Stato di eccezione come norma

Secondo Giorgio Agamben, filosofo italiano, il quale dagli anni Novanta ha proseguito ed espanso la riflessione portata da Foucault, la biopolitica non è prerogativa della Modernità ma ci riconduce alle origini del pensiero Occidentale, socratico-aristotelico, all’animale politico che è l’Uomo e all’idea di politica come attività che possa garantire una buona vita, dell’individuo e della collettività di cui fa parte. Il nesso tra vita e politica, secondo Agamben, deve essere quindi fatto risalire al pensiero antico, al momento in cui si è iniziato a parlare della vita secondo distinzioni, esclusioni e riarticolazioni, secondo lo schema ontologico della relazione e della non-contraddizione, per cui qualche cosa può essere solo non essendo altro. Secondo il filosofo italiano, già nella polis antica si trovava un’esistenza umana qualificata, ossia la vita politica astratta dall’elemento meramente biologico, secondo un meccanismo che definiva le forme della prima solo e innanzitutto mediante l’esclusione del secondo. Dunque, alla Modernità non corrisponde la nascita di un concetto quanto piuttosto la sua applicazione ad un ambito, quello della vita, prima relegato all’ambiente domestico, privato.
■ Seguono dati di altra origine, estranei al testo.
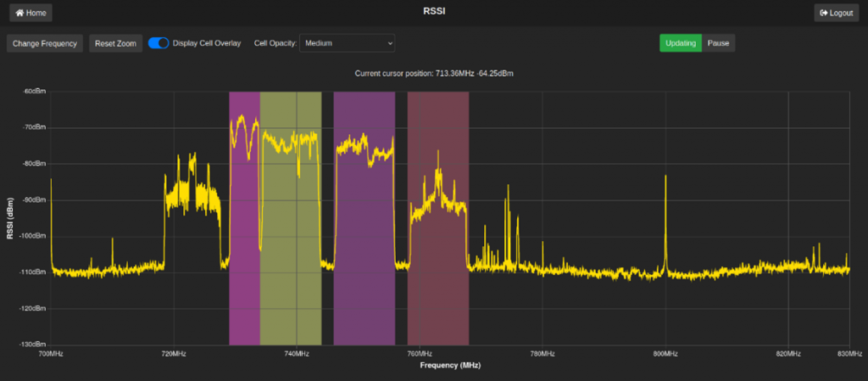Click the current cursor position readout
Viewport: 868px width, 381px height.
click(434, 74)
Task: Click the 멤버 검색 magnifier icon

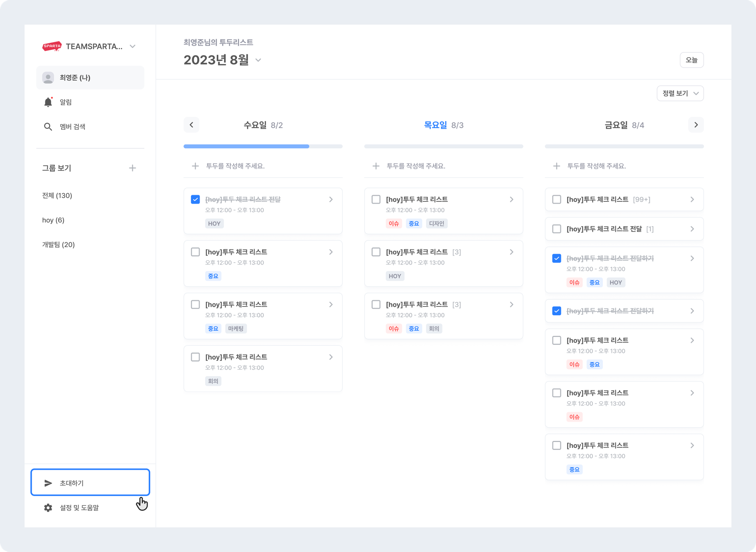Action: click(x=48, y=127)
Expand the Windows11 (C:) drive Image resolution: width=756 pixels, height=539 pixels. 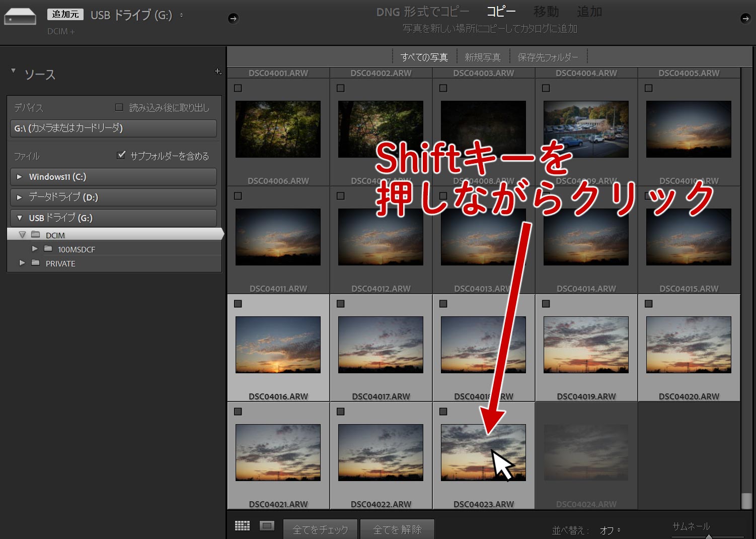pyautogui.click(x=20, y=177)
Con l’era moderna si ha dunque la nascita di un meccanismo di regolazione che opera attraverso uno stato di eccezione la cui area di confine si è ampliata al punto da coincidere con la regola. Secondo Agamben l’eccezione tende ad essere sempre più invasiva, sconfinando nella “normalità” e finendo poi per coincidere con essa. Per questo, Agamben descrive la politica contemporanea come espressione della coincidenza tra eccezione e norma.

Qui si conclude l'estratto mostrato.